**Exercise description**. Reproduce every one of the following entries word for word, omitting the pictures.

——————

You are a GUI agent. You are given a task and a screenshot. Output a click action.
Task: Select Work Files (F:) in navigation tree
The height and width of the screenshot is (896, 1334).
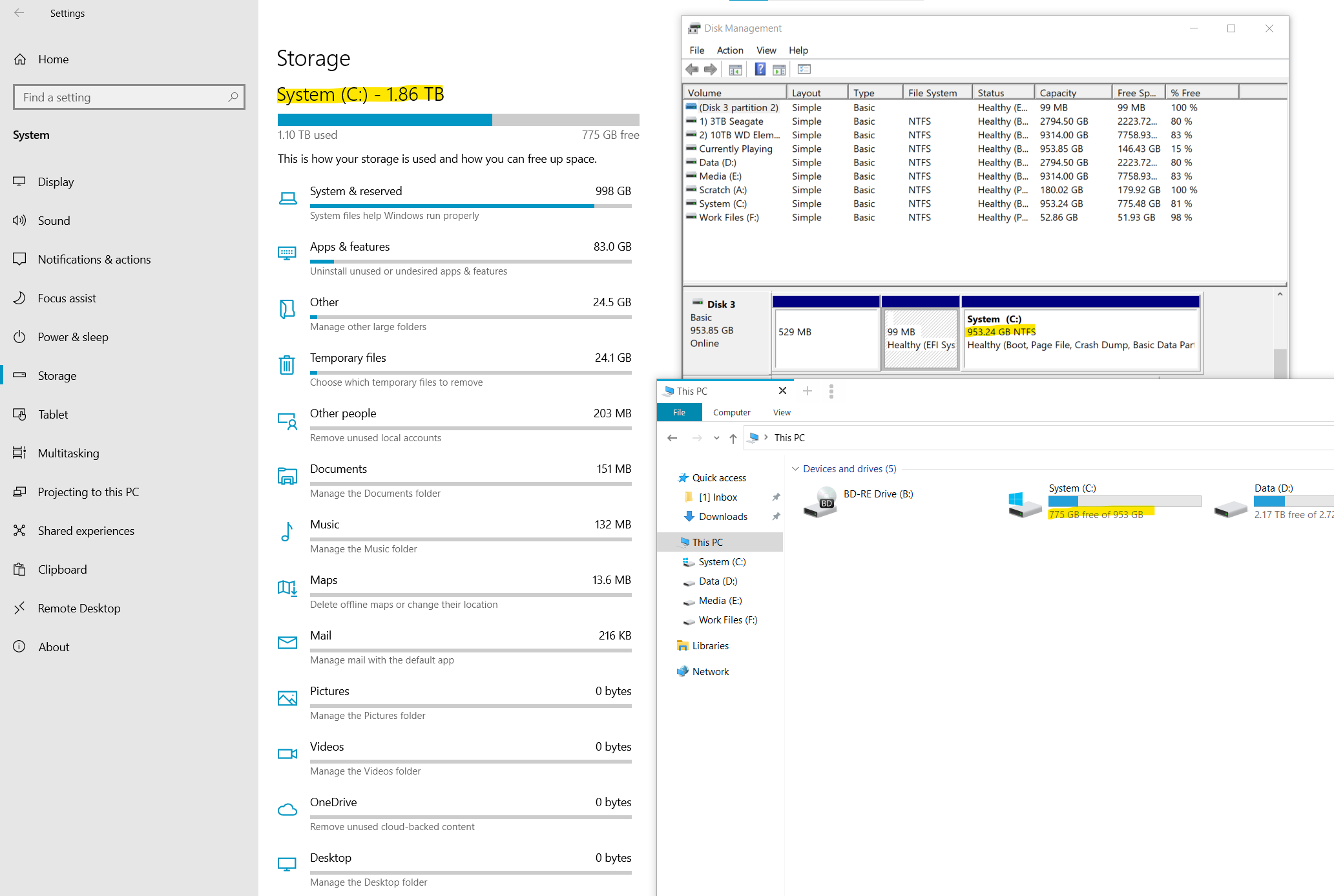727,620
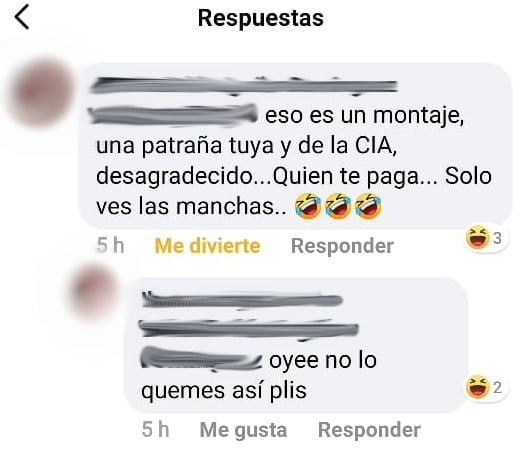Screen dimensions: 531x455
Task: Toggle 'Me gusta' on the second reply
Action: 243,430
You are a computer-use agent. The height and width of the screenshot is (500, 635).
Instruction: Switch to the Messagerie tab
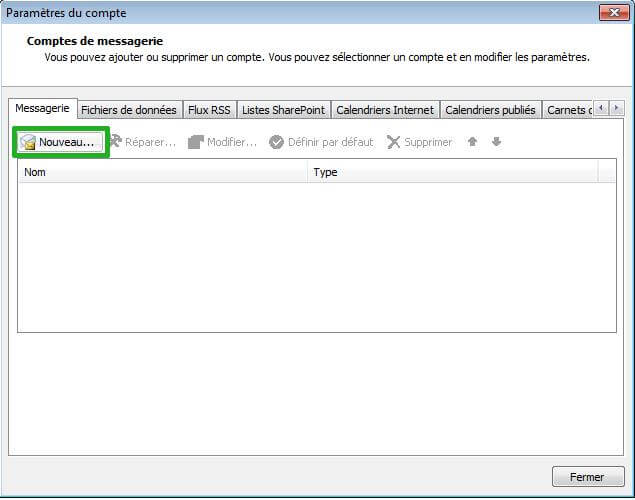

——————

**Final result**.
You are a GUI agent. You are given a task and a screenshot. Output a click action.
Task: Select Work Files (F:) in navigation tree
The height and width of the screenshot is (896, 1334).
727,620
Screen dimensions: 531x455
Task: Toggle 'Me gusta' on the second reply
Action: 243,430
You are a computer-use agent. The height and width of the screenshot is (500, 635).
Instruction: Switch to the Messagerie tab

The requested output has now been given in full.